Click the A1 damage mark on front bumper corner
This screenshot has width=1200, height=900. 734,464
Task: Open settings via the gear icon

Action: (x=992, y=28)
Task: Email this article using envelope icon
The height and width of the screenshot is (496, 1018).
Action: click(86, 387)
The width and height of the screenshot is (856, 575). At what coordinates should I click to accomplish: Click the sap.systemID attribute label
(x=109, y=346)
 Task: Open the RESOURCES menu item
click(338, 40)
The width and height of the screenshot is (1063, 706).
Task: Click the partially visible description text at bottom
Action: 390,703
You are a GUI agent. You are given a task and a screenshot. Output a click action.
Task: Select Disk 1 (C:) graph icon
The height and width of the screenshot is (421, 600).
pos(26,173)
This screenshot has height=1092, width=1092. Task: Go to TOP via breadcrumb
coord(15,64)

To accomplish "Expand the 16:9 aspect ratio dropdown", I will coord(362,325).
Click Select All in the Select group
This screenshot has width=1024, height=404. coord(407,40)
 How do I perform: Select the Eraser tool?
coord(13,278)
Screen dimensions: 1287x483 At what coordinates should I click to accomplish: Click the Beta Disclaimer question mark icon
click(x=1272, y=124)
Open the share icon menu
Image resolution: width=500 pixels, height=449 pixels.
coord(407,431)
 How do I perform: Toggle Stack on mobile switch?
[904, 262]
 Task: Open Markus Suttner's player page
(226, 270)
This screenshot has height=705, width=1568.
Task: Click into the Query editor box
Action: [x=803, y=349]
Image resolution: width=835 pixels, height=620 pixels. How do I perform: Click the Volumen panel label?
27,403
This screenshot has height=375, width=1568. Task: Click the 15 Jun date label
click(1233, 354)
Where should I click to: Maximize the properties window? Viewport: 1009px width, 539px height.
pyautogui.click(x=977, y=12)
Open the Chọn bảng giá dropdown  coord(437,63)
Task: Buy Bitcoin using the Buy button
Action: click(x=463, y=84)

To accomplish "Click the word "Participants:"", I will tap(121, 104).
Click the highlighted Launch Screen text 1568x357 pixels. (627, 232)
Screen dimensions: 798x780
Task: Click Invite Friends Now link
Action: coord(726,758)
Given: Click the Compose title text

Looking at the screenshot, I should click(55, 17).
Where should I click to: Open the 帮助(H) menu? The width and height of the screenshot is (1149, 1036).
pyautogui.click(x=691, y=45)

::::::

- Task statement:
Your output should consist only of the lines from the one containing "Given: Click the Compose title text" to the end of the records above, each retyped exactly.

- Response to the task:
Given: Click the Compose title text

Looking at the screenshot, I should click(55, 17).
Where should I click to: Open the 帮助(H) menu? The width and height of the screenshot is (1149, 1036).
pyautogui.click(x=691, y=45)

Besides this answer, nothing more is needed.